Short task – Please render the records below as a Markdown table with the columns Row and Text, giving each line its own numbered row and skipping blank lines. Leave the pictures out.

------ Input rows ------

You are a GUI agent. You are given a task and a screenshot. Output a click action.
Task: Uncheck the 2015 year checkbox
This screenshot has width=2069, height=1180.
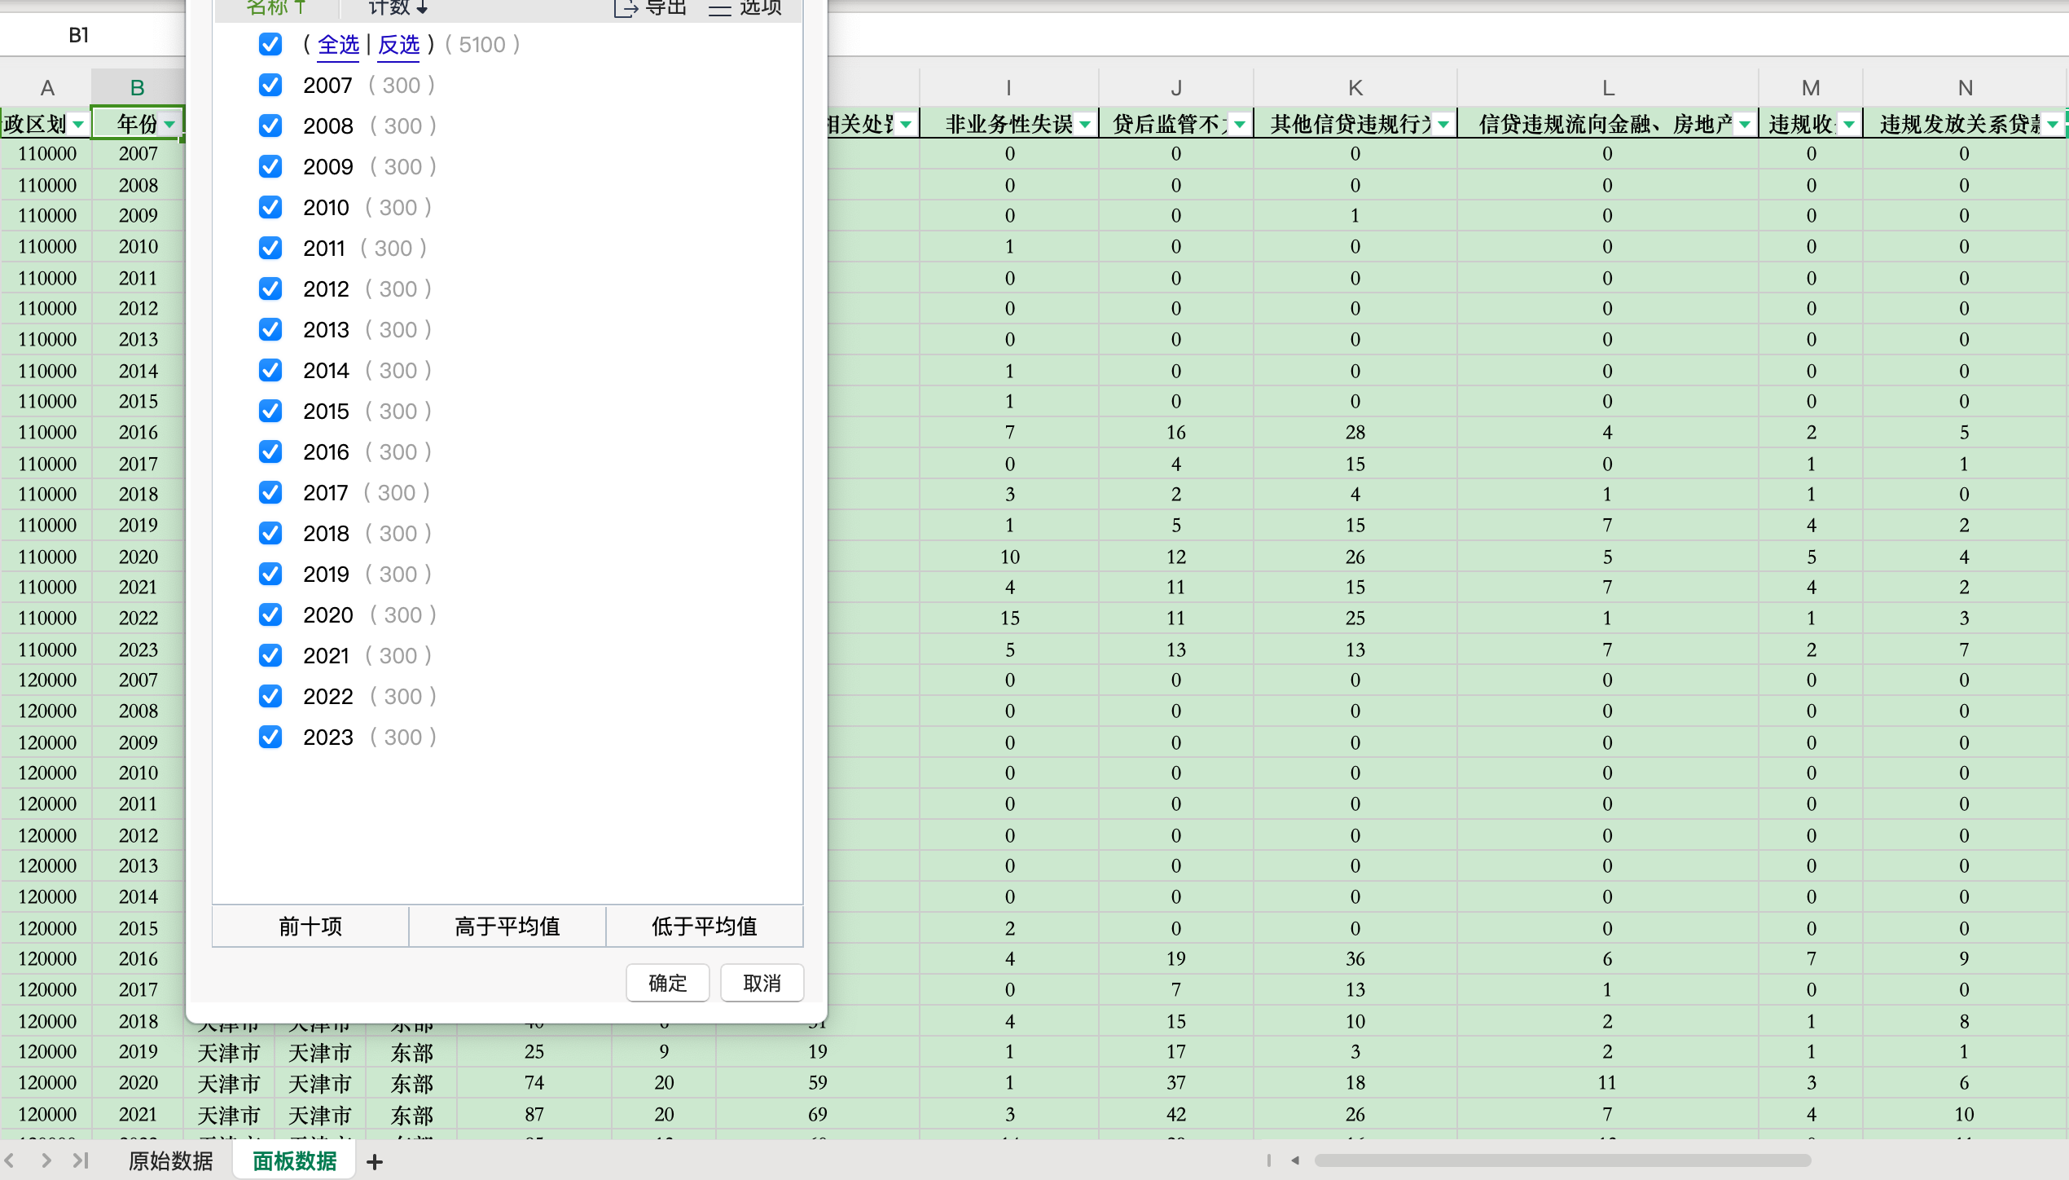[270, 411]
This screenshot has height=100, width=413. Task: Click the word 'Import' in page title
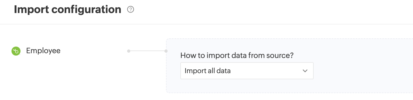31,10
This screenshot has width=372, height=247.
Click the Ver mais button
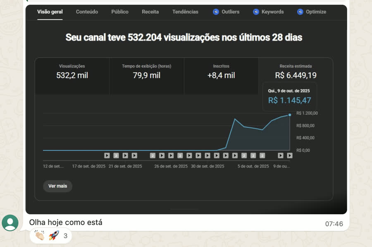coord(57,186)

------

Exercise solution –
| Row | Text |
|---|---|
| 1 | You are a GUI agent. You are given a task and a screenshot. Output a click action. |
| 2 | Task: Uncheck the 2015 year checkbox |
| 3 | This screenshot has width=2069, height=1180. |
| 4 | [270, 411] |
| 5 | This screenshot has height=100, width=413. Task: Click the word 'Import' in page title |
| 6 | 31,10 |
| 7 | This screenshot has width=372, height=247. |
| 8 | Click the Ver mais button |
| 9 | coord(57,186) |